BEGIN EXTRACT

TC TO JOHN A. CARLYLE ; 28 July 1855; DOI: 10.1215/lt-18550728-TC-JAC-01; CL 30: 10-12
TC TO JOHN A. CARLYLE
Chelsea, 28 july, 1855—
My dear Brother,
I am very glad to hear from you again, and nothing but good news, nothing that one can call bad. I did not know I was in your debt; thought it was the other way: but indeed that would not have signified, had there been anything to say. I have been unusually quiet ever since you went away; dreadfully held down too with the “effects of heat,” for some time,—till the new temperature became habitual: of late, especially ever since the Brighton rattle of 200 miles,1 I have been fully as well as before, rather better than otherwise. And now the fury of the heat, I suppose, is quite out: at least we are drenched to the centre; two such days of pouring wet (yesterday and the day before) as I hardly ever saw: we are very quiet, too, in the night;—and on the whole I am doing better than some time ago.
We have made no arrangement for going out of Town. There was to be a visit, in these very days, to a certain Marquis of Downshire (or Marchioness and Plattnauer,2 on the score of “examining some Historical Papers” of the house; which do not concern me at all);—which broke down (on my side) when it came to the point. Fitzgerald offers me a week of Cottage (excellent milk, do pony & gig, do &c &c) on the Suffolk shore:3 I keep that as a refuge against any intolerable blaze of heat;—may perhaps run out thither, if there is a Steamer to Ipswich. Not to speak of other possibilities. In short, I should not wonder if we staid here, or nearly staid, the same as last year. All people are getting away; Town three-parts empty already: once they are gone, one is amazingly quiet, and not ill off for temperature, if the wind will blow. Scotsbrig—alas, alas, there are such thoughts connected with Scotsbrig,—I dare not think of it at present; nor of the kind souls that are there left to me! I guess in fact there ought to be no attempt that way, just now.

END EXTRACT
BEGIN MATERIAL SUPPLIED

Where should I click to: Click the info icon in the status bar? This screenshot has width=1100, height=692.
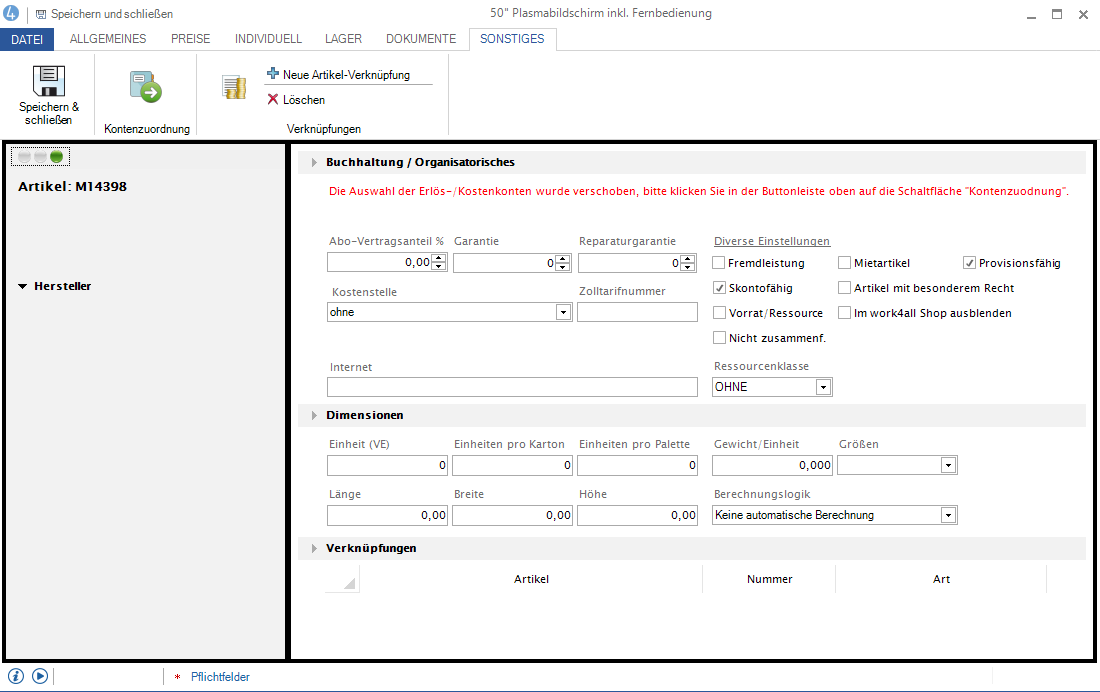click(x=15, y=676)
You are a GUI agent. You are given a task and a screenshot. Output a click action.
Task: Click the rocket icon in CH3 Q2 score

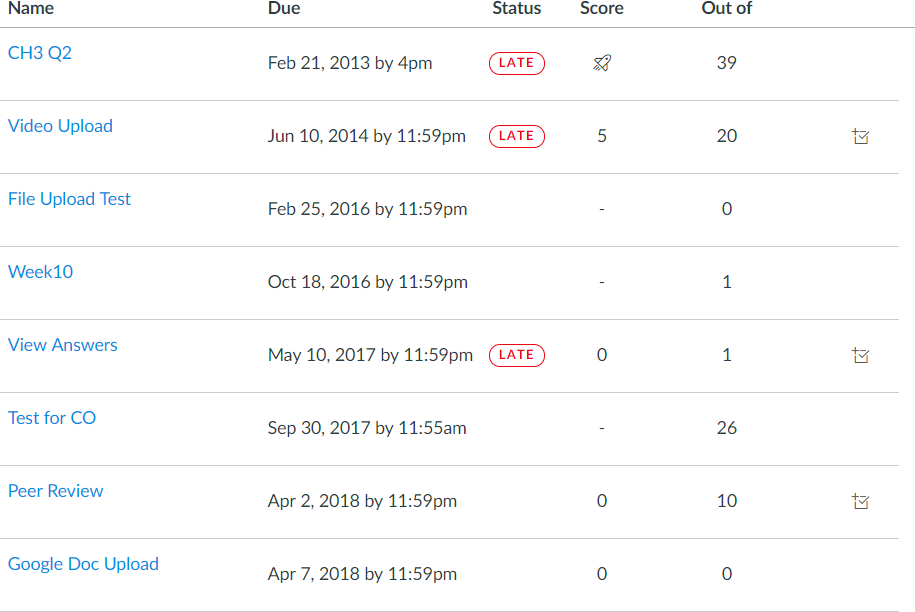pos(601,63)
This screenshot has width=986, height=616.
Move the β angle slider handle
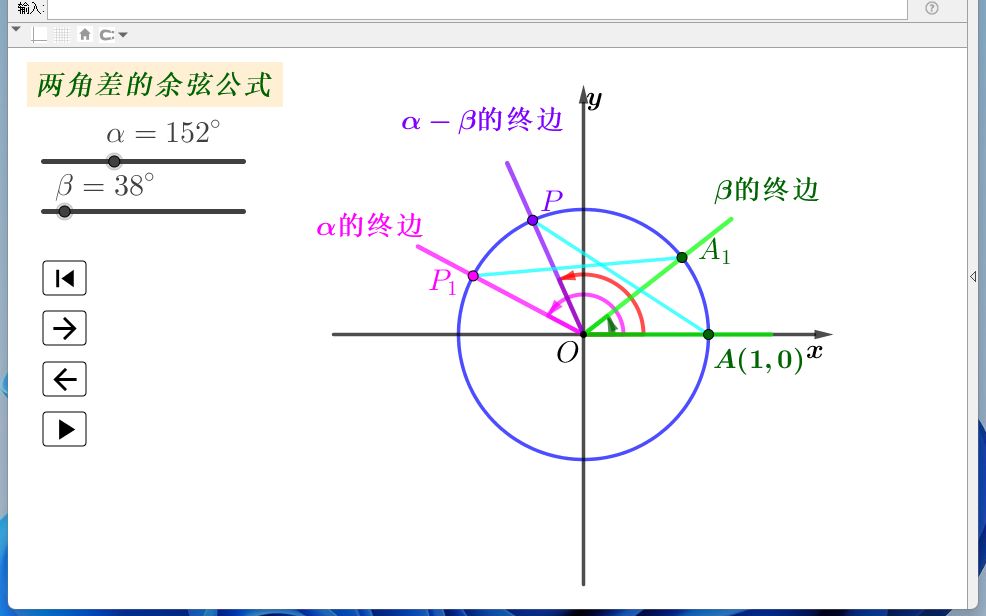65,211
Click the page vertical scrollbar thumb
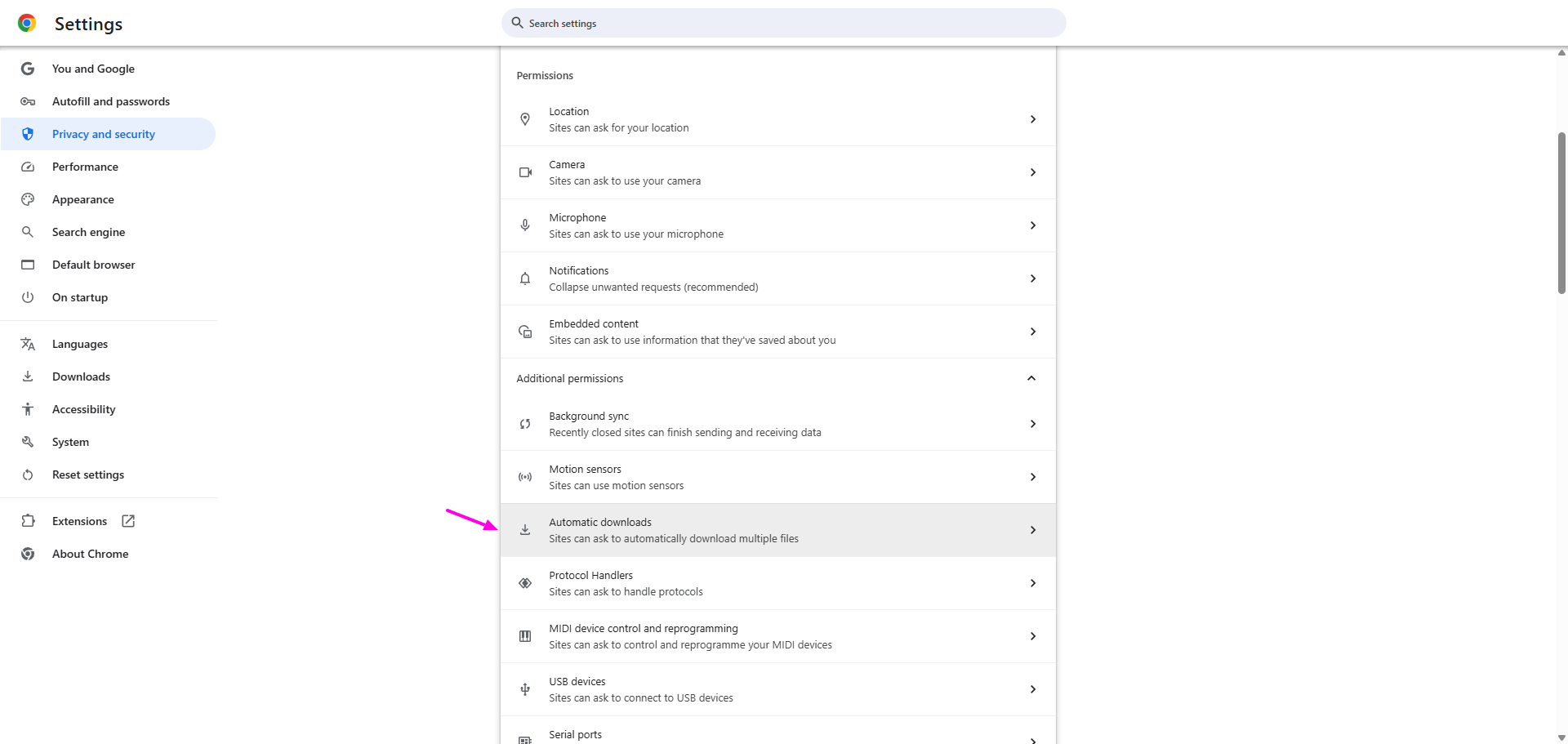 (x=1561, y=212)
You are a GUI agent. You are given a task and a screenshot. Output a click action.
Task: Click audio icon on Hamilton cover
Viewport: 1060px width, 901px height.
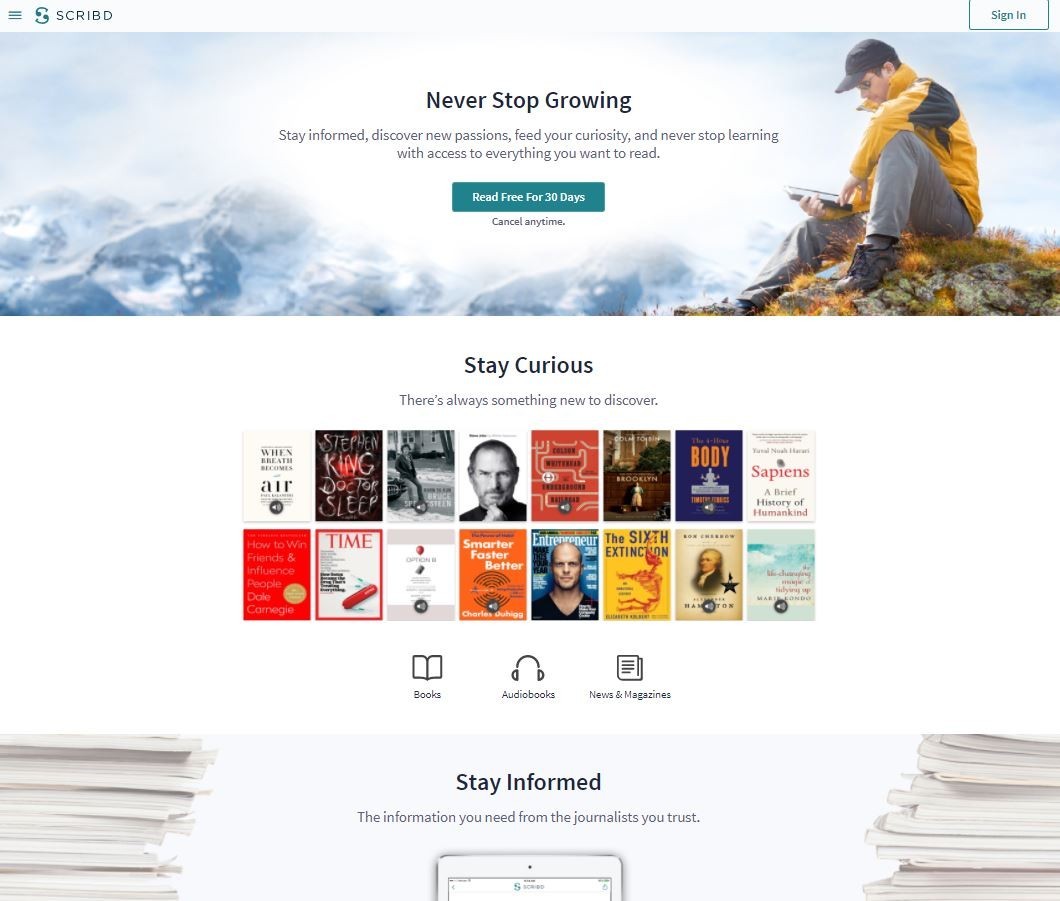pos(708,606)
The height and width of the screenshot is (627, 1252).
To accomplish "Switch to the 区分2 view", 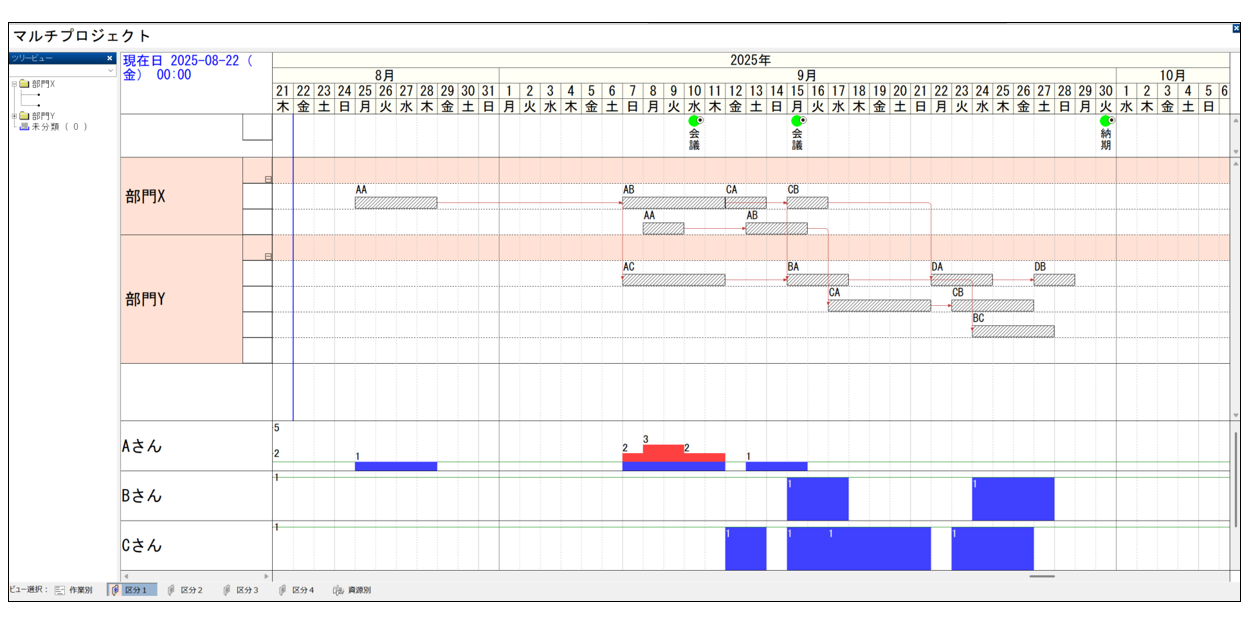I will [x=171, y=590].

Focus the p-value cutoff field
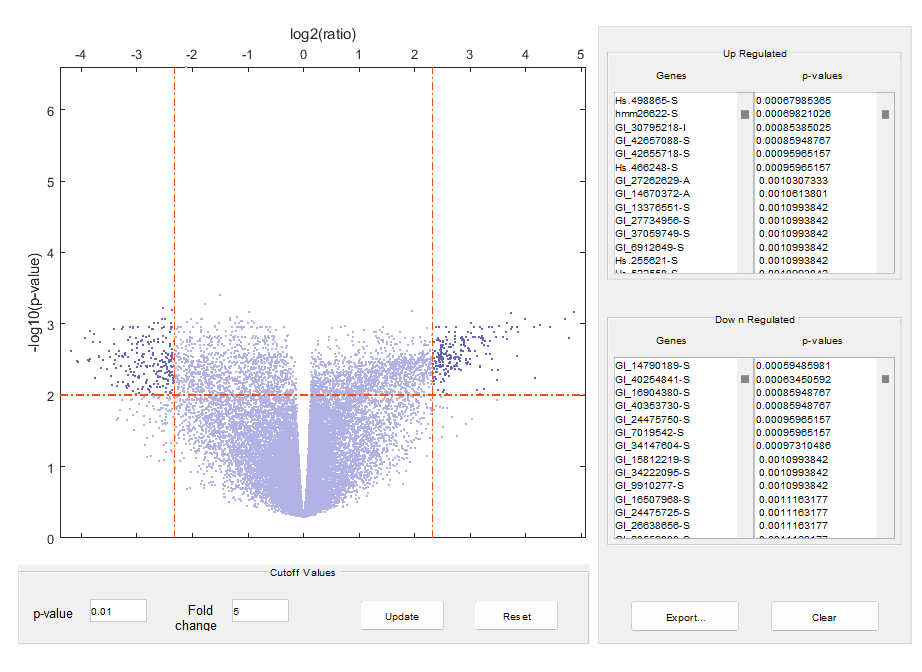118,611
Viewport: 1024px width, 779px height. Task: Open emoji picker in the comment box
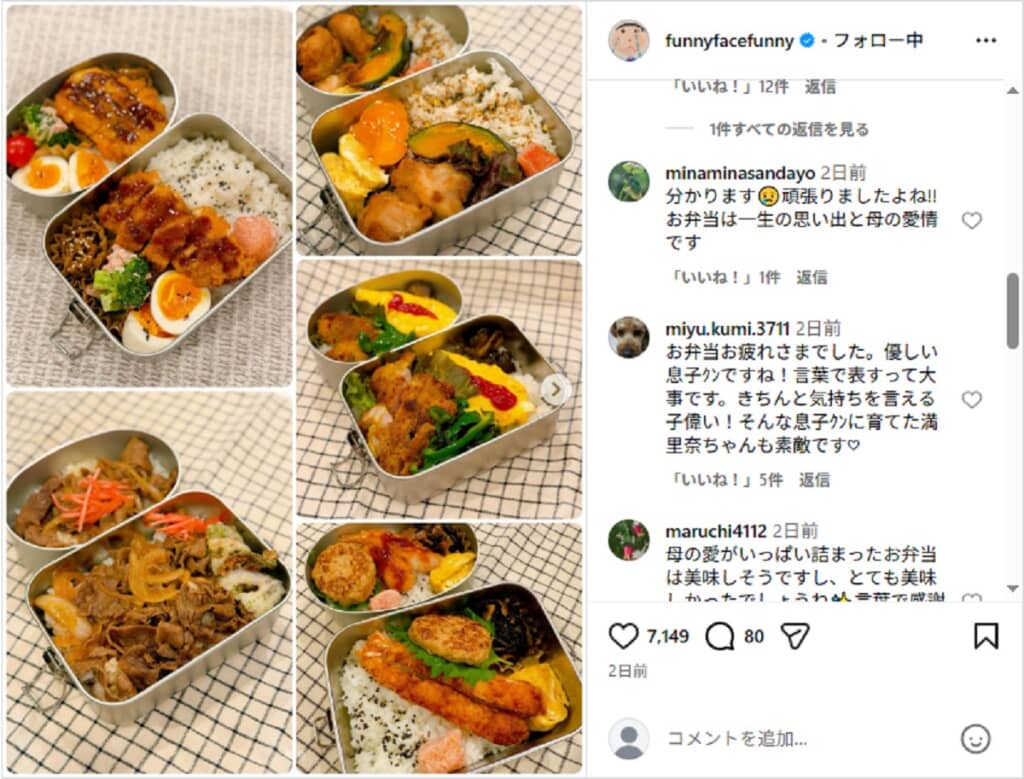click(x=975, y=739)
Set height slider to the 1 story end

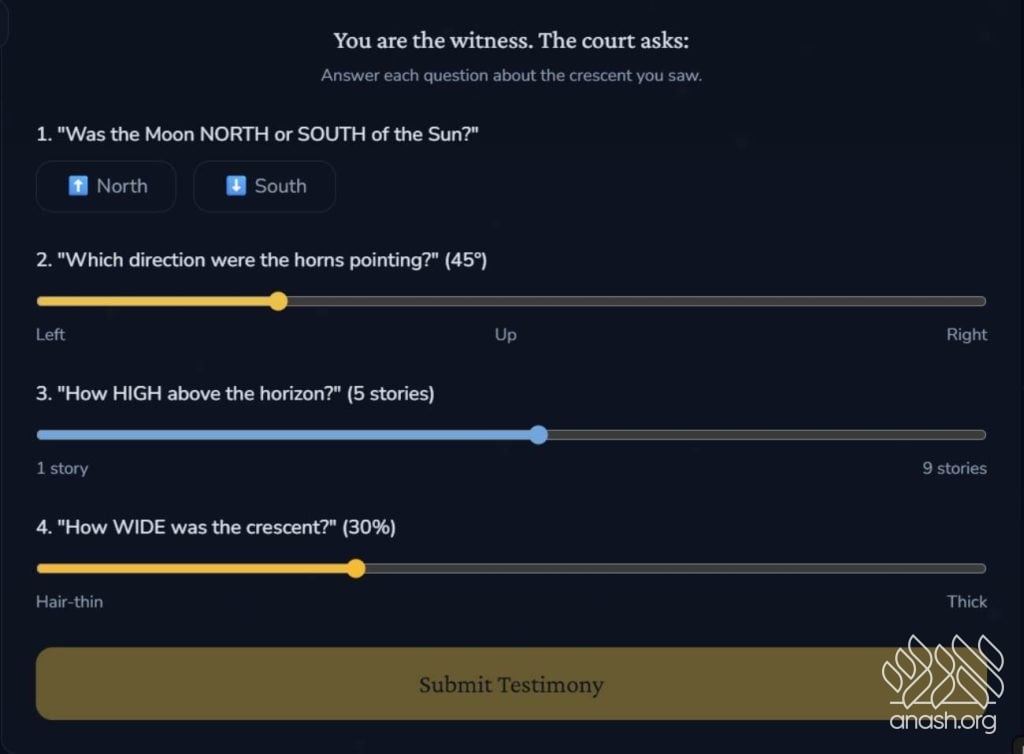click(x=39, y=435)
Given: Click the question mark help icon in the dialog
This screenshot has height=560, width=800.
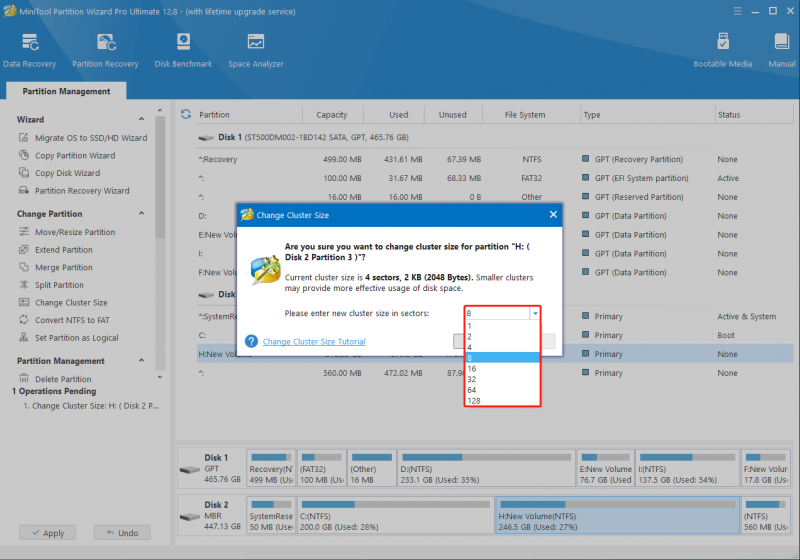Looking at the screenshot, I should [x=251, y=341].
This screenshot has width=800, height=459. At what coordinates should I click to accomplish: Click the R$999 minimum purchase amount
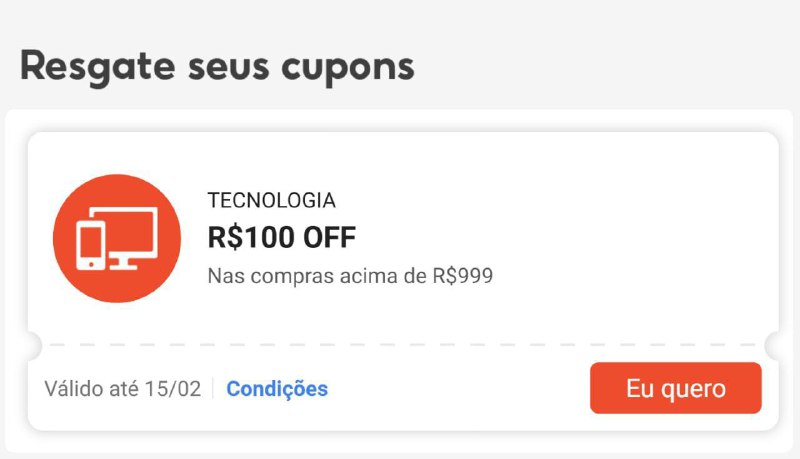pos(460,275)
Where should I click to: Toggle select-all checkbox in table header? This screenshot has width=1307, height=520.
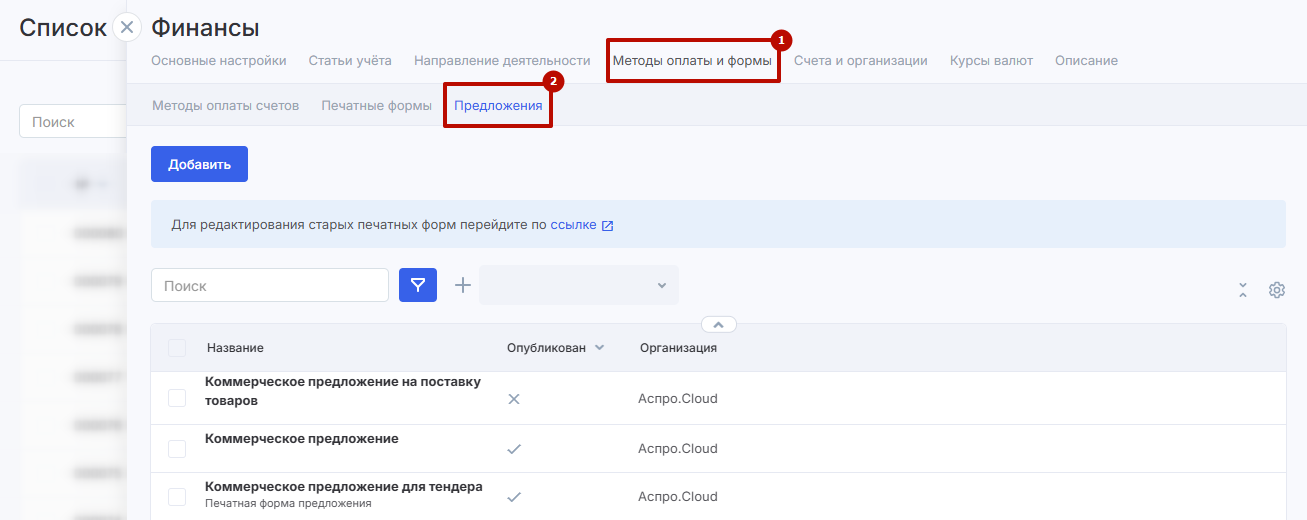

END MATERIAL SUPPLIED

In the letter, what does Fitzgerald offer the writer? The entries are drawn from a different source than the letter.

*TASK RESULT:* A week at a cottage on the Suffolk shore.